On 17 May, arts and cultural venues may reopen; indeed commercial galleries, by virtue of their status as shops, were able to open on 12 April. The public will be able to visit museums and art galleries, and book tickets for concerts and theatres. And they may do so with confidence: venues have become adept at putting safety measures in place and managing numbers to limit the risk posed by Covid-19. It will be a wonderful moment: audiences are hungry for art that is not flattened into a screen; for transporting live experiences in the company with others; for the miracle of real works of art, seen in person.

But these undoubted pleasures will mask the fact that the cultural sector of the UK economy – a growth area before the pandemic – is in trouble. This can easily be glimpsed in the latest figures released last week by the Office for National Statistics. These show that job vacancies in arts and entertainment, in the period January to March 2021, were down 79% on the equivalent period in 2020. It is by far the worst hit part of the economy, well ahead of even hospitality at 70%, and soaring above the average across all industries of 23%.

The government has rightly apportioned emergency funding to arts and heritage institutions – money that was welcome, arresting the plunge of many of them into bankruptcy. But it failed to support individual creative workers, most of whom are freelance, and many of whom are ineligible for government support. The government has also failed, despite repeated pleas, to help arts organisations with a scheme to support insurance for them – as it has rightly done for the television and film industries. This has led to a bizarre situation, especially for summer festivals. Events are being mothballed, despite being perfectly entitled to go ahead, because of the risk that government guidance could change and force their cancellation at the last moment, leaving them exposed to financial ruin. Industry figures warn that the current trickle of such cancellations could soon become a flood.

The loss of much-longed-for summer festivals is sad for audiences, but catastrophic for cultural jobs. For every festival that is not going ahead there will be artists and technicians no longer working – not to mention front-of-house staff, security guards, cleaners and bar staff.
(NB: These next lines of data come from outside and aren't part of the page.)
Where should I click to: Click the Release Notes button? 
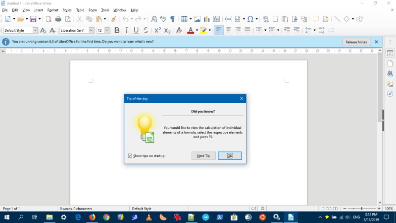pyautogui.click(x=356, y=42)
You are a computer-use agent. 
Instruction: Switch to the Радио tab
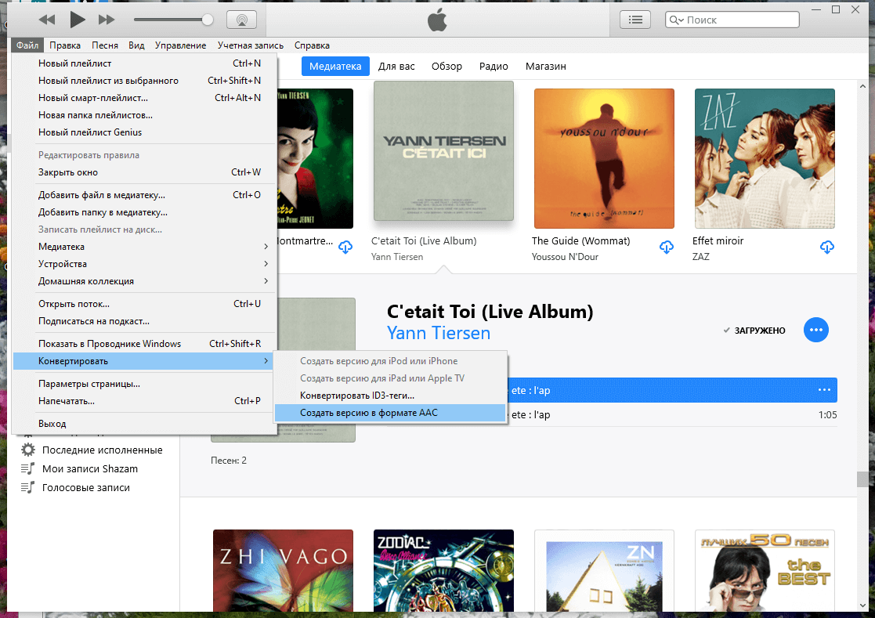pyautogui.click(x=494, y=67)
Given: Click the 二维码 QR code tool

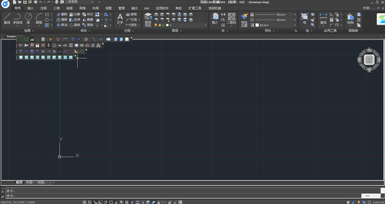Looking at the screenshot, I should tap(231, 18).
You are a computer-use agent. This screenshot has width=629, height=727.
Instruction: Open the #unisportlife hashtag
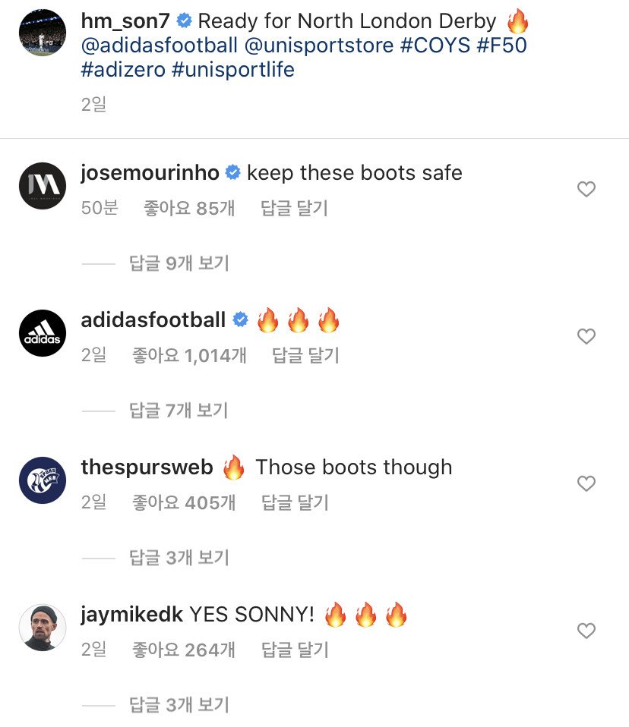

Amid all this, the workers affected have of course adapted – driving vans, stacking shelves, taking teaching work.

As the veteran folk singer Peggy Seeger has recently pointed out, that’s no trivial matter: art is a daily practice and discipline, not something that can be dropped and picked up at will. According to those on the right, all this is absolutely fine: it’s simply market forces at work. Some even talk of a welcome winnowing down – if the pandemic sees the weakest go to the wall, then so be it. This view is careless, and despicable. You can judge a society by the respect accorded to its artists, and there’s something going badly wrong in a country that lets someone who’s trained half a lifetime to achieve a pitch of miraculous skill unable to use it.